Future research should employ longitudinal designs with repeated HIF-1α measurements at multiple time points after donation to better capture the temporal dynamics of the adaptive response. Investigating associations between HIF-1α, iron status, erythropoietin, and oxidative stress markers could further clarify mechanisms of hematopoietic regulation [46,47,53,54,55,56,57,58,59,60,61]. Additionally, the effects of lifestyle factors such as antioxidant-rich diets or physical activity on HIF-1α expression and donor health warrant further exploration [47,51,59,60,61].
5. Conclusions
In summary, this study demonstrates that voluntary blood donors exhibit distinct socio-demographic and behavioral profiles, characterized by male predominance, higher age among regular donors, and generally moderate-risk lifestyle habits. Early engagement in donation appears to foster long-term retention, highlighting the importance of youth-focused recruitment and education programs.
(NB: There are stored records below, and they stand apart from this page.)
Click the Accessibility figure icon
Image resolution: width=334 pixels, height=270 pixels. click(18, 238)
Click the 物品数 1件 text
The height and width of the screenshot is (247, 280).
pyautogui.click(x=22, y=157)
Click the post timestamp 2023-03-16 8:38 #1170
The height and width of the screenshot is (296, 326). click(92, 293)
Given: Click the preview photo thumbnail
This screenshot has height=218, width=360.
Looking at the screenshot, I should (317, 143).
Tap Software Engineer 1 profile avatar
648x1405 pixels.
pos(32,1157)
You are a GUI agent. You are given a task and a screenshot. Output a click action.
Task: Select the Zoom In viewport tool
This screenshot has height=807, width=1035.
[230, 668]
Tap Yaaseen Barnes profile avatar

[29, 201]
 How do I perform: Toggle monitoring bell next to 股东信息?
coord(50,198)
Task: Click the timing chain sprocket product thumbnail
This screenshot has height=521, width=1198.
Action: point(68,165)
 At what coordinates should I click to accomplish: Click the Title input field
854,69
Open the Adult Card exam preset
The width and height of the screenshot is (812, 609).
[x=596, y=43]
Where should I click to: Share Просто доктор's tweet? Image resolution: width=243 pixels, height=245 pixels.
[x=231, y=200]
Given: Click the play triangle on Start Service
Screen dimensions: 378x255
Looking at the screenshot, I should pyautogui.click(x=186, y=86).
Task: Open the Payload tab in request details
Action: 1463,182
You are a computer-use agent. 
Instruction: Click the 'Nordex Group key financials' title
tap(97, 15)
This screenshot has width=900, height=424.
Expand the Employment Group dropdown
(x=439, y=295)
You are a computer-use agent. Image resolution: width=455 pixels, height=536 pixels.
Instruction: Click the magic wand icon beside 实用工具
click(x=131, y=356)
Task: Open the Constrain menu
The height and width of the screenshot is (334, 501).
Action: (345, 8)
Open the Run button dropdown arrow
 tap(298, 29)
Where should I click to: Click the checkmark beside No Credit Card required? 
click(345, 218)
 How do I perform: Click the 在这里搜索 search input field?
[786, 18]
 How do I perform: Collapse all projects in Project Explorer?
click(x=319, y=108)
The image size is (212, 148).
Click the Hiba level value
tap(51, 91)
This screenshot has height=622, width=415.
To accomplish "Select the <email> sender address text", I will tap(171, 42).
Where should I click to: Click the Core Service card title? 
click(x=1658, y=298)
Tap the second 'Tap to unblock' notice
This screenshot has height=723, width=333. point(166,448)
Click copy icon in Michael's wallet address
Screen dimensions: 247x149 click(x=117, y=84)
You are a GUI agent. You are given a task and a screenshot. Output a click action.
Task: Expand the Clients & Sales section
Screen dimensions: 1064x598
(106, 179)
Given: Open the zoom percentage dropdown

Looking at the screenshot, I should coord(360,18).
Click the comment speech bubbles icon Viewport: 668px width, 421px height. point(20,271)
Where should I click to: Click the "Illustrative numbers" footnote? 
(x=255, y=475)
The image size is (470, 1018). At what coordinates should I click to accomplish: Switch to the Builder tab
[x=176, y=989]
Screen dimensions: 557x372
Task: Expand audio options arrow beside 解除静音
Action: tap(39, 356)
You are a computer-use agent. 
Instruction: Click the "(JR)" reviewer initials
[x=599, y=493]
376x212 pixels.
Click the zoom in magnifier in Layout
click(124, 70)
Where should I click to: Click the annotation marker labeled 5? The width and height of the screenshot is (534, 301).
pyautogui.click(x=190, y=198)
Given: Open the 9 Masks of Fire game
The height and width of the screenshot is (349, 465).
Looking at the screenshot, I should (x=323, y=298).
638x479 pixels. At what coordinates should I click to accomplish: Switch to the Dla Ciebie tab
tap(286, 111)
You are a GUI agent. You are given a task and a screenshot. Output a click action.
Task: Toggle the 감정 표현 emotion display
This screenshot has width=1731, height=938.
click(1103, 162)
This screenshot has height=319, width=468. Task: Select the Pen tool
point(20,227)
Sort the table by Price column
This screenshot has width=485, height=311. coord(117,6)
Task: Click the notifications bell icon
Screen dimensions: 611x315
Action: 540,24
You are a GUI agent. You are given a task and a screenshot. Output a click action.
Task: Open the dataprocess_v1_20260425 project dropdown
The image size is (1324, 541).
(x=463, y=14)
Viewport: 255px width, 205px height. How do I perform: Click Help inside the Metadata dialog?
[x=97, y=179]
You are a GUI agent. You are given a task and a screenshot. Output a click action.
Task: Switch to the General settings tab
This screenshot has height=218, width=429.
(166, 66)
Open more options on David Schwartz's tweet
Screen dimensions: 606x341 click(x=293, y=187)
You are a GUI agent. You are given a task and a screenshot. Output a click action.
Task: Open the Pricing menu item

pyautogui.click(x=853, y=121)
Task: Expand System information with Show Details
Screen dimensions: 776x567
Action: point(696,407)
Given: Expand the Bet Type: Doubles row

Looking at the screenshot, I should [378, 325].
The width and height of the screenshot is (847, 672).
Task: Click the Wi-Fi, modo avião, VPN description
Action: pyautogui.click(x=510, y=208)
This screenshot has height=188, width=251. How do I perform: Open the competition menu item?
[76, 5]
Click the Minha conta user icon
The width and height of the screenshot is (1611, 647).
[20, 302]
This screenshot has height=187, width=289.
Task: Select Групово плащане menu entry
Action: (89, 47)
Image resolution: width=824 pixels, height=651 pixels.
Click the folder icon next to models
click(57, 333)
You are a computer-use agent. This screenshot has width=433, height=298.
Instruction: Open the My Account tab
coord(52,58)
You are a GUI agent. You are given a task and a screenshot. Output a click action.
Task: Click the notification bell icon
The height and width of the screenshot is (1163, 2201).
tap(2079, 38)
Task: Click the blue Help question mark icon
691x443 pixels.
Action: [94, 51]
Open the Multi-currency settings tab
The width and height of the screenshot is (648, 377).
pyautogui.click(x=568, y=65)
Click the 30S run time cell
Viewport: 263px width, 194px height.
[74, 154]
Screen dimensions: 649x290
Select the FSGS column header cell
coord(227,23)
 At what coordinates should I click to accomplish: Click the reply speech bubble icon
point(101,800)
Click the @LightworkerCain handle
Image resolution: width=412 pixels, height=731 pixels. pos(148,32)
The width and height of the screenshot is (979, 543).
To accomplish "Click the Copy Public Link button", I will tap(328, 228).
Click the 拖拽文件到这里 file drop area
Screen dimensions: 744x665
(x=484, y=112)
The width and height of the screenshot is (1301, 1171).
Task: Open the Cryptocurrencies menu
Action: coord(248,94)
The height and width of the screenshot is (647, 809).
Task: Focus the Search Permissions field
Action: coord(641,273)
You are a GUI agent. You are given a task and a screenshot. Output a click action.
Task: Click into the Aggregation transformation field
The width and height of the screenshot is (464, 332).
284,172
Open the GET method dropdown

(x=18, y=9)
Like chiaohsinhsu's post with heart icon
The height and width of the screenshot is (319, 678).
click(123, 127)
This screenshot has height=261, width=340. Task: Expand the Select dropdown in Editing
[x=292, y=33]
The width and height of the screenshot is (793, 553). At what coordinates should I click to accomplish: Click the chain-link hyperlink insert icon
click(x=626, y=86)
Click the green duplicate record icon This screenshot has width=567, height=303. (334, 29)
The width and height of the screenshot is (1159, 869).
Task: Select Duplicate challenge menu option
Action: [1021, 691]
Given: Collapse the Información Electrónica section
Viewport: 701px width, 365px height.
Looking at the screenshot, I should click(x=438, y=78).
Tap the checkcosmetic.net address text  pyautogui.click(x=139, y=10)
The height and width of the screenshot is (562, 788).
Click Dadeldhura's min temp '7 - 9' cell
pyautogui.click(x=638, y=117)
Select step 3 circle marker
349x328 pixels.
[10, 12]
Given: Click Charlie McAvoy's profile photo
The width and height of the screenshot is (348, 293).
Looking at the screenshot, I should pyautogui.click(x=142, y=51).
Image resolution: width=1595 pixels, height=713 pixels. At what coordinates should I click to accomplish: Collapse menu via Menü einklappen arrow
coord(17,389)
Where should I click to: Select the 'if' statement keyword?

Blood donation induces a robust and consistent increase in HIF-1α levels, reflecting an acute physiological response to controlled blood loss. Mechanistically, HIF-1α acts as a key regulator of the cellular hypoxic response, stimulating erythropoiesis through upregulation of erythropoietin, promoting angiogenesis via vascular endothelial growth factor, and modulating iron metabolism and oxygen delivery pathways. These transcriptional effects support rapid adaptation to reduced oxygen availability and facilitate hematopoietic recovery. While general lifestyle factors such as diet, physical activity, and smoking appear to exert limited influence on this acute response, variations in body composition, particularly subcutaneous adiposity, may modulate HIF-1α dynamics and downstream hematopoietic and vascular processes. Collectively, these findings highlight the potential of HIF-1α as a biomarker for donor resilience and recovery, provide mechanistic insight into the physiological adaptations triggered by blood donation, and inform strategies to optimize donation intervals, iron supplementation, and donor health monitoring. These insights could support the development of evidence-based donor management and nutritional monitoring programs within national transfusion services. Future longitudinal studies are warranted to evaluate cumulative effects of repeated donation on HIF-1α-mediated pathways, erythropoiesis, and vascular adaptation, ultimately enhancing both donor safety and the efficiency of blood collection systems. These findings highlight the importance of ongoing donor health monitoring and encourage further research into the molecular responses associated with blood donation.